-- GIVEN TASK --
Copy these lines again, swapping "screenshot" for "screen capture" and keeping everything else the same.

====

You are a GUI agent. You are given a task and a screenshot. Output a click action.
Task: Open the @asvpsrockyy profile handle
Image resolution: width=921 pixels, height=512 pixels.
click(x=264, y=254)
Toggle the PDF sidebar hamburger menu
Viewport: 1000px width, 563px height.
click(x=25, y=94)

====

-- IN RESPONSE --
You are a GUI agent. You are given a task and a screen capture. Output a click action.
Task: Open the @asvpsrockyy profile handle
Image resolution: width=921 pixels, height=512 pixels.
click(x=264, y=254)
Toggle the PDF sidebar hamburger menu
Viewport: 1000px width, 563px height.
click(x=25, y=94)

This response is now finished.